Bolehall Swifts Football Club is a football club based in Bolehall, a suburb of Tamworth, Staffordshire, England. They are currently members of the  and play at the Rene Road Ground.

History
The club was established in 1953. They joined the Tamworth & Trent Valley League, winning the League Shield and Agnes Durham Cup in their first season. The club later won the Coleshill Charity Cup in 1955–56 and the Fazeley Charity Cup in 1975–76.

After transferring to the Sutton District League, they moved on to the City & Suburban League, the Mercian League and then the Staffordshire County League (South). In 1980 the club moved up to Division Three of the Midland Combination. Division Three was renamed Division Two in 1983, and Bolehall were Division Two champions in 1984–85, also winning the Challenge Vase and the Fazeley Charity Cup. Following promotion to Division One, they finished fifth in Division One the following season and were promoted to the Premier Division.

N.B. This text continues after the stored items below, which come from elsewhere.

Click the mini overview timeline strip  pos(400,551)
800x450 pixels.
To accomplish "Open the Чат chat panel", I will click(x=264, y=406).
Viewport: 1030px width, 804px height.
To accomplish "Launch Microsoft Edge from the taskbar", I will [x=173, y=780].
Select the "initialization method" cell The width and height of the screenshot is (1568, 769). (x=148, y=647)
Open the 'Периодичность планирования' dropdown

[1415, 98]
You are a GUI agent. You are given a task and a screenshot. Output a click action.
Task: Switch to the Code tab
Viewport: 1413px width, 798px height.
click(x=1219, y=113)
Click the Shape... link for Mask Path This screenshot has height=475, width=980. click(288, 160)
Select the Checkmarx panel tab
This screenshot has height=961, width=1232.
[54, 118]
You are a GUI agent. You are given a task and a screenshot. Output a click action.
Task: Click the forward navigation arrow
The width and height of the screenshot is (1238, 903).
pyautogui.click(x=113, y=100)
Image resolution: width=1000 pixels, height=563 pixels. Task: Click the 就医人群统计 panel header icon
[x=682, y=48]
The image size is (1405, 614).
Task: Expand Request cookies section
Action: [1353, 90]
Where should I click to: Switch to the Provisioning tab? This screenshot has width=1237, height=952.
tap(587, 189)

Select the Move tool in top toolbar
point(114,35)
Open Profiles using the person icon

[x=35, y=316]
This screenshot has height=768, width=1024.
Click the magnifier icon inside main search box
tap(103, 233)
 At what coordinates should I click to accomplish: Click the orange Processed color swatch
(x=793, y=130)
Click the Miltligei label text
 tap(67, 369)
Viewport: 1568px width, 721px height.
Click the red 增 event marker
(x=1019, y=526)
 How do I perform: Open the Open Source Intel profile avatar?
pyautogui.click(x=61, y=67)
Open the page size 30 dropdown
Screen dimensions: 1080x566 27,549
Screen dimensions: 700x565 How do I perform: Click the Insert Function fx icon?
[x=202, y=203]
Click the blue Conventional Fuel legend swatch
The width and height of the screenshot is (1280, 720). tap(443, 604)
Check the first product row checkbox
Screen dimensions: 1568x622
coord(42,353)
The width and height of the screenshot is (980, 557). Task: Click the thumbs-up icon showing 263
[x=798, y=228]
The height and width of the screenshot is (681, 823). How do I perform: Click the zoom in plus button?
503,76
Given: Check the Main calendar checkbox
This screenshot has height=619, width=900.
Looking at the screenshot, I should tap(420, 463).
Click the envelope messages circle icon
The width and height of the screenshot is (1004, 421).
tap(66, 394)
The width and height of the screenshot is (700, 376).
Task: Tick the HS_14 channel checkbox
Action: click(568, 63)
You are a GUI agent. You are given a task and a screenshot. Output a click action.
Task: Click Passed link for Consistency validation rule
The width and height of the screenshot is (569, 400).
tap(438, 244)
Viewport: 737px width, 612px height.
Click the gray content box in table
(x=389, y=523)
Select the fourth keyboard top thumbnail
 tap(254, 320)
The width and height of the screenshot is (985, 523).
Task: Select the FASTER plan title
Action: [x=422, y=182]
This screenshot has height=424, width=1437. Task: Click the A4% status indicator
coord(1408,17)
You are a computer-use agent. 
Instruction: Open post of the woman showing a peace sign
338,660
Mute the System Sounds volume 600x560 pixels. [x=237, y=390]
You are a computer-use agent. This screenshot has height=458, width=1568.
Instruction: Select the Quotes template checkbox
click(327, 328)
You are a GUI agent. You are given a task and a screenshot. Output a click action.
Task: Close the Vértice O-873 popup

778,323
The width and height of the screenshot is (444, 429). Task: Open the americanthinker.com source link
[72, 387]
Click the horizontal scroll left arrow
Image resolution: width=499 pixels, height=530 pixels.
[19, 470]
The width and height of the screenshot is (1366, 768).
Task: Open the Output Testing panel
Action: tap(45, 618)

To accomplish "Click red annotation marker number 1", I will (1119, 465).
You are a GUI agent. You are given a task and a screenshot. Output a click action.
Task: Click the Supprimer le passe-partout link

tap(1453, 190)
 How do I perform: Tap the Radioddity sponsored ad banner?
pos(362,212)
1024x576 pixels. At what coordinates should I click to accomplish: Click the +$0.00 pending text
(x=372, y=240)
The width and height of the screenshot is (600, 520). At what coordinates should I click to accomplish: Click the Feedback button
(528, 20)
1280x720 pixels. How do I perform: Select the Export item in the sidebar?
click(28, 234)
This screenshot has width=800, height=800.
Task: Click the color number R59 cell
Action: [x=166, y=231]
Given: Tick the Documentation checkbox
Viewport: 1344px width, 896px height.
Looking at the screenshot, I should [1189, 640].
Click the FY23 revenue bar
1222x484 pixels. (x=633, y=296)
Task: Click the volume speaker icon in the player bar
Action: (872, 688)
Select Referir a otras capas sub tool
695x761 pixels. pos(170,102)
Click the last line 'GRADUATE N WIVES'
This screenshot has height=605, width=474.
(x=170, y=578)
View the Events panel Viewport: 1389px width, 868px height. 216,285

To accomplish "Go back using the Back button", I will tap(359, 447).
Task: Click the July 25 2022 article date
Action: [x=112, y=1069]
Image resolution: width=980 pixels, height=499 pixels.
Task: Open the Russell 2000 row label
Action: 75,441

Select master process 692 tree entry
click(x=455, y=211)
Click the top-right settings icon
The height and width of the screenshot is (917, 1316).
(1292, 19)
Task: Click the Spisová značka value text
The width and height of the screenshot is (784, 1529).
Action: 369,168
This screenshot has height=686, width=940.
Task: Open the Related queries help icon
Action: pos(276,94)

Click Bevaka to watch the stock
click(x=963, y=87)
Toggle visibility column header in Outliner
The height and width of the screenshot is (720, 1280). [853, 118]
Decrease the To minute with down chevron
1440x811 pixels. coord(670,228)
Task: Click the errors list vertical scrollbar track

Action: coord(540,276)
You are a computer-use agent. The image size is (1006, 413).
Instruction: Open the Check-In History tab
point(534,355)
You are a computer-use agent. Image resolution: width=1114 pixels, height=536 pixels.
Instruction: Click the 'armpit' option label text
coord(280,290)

In 1994 Bolehall were founder members of the Midland Alliance. However, after finishing second-from-bottom of the league in its inaugural season, they finished last in 1995–96 and were relegated back to the Premier Division of the Midland Combination. The club remained in the Premier Division until 2014, winning the Challenge Cup in 1997–98, the Walsall Senior Cup in 2001–02 and the Birmingham Midweek Floodlit Cup in 2013–14. In 2014 the Midland Combination and Midland Alliance merged to form the Midland League, with Bolehall placed in Division One. The club won the Fazeley Charity Cup again in 2014–15.

Ground

The club initially played behind the Jolly Sailor pub near the Castle Grounds in Tamworth, using an old double decker bus as changing rooms. They later moved to Morrows' Field, located to the rear of the Gate Inn in Amington, before purchasing some allotments on Rene Road from a local farmer in 1959 for £350.

The new Rene Road ground was opened in August 1961 with a friendly against Tamworth WMC. A 150-seat stand known as the "Welcome to Bolehall Swifts Stand" was built behind one goal, with the standing only "Founded 1953 Stand" on one side of the pitch.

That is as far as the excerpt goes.